Given request: Pick out each line in the rows below that contains the word "with" and copy those lines in full.

Excerpted records:
+ + + +
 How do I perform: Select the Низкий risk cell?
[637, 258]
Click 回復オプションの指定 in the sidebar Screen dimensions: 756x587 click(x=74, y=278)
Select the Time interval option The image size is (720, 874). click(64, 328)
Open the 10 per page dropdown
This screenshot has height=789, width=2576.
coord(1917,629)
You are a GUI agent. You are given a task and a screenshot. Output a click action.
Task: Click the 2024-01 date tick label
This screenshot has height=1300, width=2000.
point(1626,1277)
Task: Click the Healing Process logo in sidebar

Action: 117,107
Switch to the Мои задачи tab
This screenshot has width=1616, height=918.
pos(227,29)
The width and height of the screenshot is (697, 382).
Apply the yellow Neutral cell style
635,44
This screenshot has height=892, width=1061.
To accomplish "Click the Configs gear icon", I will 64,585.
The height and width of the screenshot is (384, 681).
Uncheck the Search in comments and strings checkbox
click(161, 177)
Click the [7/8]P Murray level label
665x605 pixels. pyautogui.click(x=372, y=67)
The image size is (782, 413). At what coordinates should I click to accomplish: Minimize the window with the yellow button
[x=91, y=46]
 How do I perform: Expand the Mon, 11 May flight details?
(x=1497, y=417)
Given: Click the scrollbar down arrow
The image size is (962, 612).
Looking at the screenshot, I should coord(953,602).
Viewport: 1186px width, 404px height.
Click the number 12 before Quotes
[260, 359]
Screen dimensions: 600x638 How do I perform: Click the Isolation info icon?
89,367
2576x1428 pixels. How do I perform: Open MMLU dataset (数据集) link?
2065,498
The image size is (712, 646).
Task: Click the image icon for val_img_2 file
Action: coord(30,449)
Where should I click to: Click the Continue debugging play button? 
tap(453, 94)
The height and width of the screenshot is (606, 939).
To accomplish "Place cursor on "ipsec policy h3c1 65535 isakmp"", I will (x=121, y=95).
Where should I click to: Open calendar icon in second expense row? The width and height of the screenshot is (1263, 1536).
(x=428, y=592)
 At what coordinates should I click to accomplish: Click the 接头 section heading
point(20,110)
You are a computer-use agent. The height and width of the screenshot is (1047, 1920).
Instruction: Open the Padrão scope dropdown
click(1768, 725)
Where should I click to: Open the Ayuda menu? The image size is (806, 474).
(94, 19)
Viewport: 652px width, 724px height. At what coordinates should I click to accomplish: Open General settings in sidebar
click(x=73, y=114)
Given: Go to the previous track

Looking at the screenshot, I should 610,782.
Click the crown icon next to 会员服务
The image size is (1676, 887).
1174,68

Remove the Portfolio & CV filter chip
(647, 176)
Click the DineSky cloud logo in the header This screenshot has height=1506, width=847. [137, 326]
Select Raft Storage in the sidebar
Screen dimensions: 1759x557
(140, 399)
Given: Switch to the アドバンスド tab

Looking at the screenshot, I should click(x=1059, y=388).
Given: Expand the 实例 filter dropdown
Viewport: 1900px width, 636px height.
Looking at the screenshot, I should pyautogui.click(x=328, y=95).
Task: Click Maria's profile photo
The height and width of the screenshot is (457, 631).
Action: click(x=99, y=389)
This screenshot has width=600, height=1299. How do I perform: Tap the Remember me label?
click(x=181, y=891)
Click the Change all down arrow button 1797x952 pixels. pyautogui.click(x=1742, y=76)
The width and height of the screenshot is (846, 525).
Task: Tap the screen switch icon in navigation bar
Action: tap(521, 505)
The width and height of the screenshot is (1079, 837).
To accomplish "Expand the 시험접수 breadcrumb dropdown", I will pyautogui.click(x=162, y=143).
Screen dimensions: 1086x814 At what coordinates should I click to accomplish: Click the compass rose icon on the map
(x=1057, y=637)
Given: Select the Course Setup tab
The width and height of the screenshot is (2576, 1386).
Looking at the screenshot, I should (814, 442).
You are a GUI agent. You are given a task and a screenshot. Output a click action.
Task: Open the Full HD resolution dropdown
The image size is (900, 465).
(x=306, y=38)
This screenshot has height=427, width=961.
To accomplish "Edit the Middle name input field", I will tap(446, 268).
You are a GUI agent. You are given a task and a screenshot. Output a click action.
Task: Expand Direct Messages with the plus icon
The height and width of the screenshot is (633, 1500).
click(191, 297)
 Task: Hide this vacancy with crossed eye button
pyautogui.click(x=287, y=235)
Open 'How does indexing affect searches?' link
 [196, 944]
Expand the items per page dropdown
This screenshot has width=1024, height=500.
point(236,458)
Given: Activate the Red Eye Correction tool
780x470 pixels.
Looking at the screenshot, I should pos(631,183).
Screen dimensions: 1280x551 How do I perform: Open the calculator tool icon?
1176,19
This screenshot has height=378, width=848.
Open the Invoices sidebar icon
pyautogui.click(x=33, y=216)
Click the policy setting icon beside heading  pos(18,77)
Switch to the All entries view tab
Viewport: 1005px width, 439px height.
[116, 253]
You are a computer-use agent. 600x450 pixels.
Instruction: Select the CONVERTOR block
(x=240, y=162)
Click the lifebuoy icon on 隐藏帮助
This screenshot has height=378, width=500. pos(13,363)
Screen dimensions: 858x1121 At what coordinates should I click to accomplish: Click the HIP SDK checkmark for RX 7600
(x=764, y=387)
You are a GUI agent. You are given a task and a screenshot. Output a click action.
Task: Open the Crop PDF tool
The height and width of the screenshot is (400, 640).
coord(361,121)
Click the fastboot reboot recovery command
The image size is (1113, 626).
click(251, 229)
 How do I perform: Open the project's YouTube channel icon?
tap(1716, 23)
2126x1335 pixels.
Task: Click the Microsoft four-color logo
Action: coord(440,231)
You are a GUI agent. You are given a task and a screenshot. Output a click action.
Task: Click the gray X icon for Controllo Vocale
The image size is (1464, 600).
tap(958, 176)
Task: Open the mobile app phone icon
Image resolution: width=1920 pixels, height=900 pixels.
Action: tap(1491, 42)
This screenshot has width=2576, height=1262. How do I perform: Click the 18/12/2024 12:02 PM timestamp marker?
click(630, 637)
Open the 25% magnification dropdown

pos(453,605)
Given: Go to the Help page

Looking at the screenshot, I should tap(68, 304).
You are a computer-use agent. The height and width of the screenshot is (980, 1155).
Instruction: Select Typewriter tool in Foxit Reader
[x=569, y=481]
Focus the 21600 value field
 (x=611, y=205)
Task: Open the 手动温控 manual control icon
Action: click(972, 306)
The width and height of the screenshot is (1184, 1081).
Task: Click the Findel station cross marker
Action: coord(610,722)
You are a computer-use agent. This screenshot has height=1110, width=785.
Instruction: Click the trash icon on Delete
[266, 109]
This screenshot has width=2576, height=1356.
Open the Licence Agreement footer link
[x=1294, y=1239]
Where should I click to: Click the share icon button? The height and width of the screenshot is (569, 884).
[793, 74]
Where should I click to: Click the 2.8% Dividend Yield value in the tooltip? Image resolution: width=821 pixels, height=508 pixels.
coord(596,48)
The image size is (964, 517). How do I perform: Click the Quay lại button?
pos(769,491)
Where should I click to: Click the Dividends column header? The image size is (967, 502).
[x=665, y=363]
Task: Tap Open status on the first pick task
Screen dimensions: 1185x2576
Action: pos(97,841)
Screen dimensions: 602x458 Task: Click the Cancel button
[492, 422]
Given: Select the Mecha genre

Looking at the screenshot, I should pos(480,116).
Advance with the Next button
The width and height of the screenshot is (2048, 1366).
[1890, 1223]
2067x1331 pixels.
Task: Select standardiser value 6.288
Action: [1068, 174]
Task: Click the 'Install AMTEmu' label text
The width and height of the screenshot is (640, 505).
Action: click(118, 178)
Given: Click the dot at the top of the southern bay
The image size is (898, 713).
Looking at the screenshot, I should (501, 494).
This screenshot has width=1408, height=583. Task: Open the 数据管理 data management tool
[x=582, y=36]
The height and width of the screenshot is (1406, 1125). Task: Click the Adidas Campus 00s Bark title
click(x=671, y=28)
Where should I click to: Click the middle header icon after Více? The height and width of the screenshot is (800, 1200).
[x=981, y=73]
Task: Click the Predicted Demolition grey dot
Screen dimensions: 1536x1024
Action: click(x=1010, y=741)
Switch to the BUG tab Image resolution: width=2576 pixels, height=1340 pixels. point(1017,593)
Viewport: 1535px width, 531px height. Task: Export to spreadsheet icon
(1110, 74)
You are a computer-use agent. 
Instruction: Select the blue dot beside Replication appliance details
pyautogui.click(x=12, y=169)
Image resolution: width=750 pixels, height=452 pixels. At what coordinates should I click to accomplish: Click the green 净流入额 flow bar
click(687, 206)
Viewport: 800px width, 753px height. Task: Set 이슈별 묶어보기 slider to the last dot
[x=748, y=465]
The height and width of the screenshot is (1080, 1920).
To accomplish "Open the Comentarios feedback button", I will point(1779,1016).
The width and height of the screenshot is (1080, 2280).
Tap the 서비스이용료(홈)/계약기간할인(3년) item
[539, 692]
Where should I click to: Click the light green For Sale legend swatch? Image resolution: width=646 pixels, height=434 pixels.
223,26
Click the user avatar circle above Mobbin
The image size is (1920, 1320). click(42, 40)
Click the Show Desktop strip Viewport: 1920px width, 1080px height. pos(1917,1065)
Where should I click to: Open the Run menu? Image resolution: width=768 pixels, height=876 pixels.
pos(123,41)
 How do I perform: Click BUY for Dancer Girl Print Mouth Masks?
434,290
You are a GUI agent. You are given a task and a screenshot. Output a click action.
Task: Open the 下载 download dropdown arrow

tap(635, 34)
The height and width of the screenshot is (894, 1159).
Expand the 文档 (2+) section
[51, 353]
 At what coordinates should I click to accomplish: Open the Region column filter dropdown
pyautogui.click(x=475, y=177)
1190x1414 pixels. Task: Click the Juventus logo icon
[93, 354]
+ + + +
Expected answer:
The image size is (782, 413). At what coordinates should I click to accomplish: Minimize the window with the yellow button
Task: Expand Direct Messages with the plus icon
 Task: Hide this vacancy with crossed eye button
Advance with the Next button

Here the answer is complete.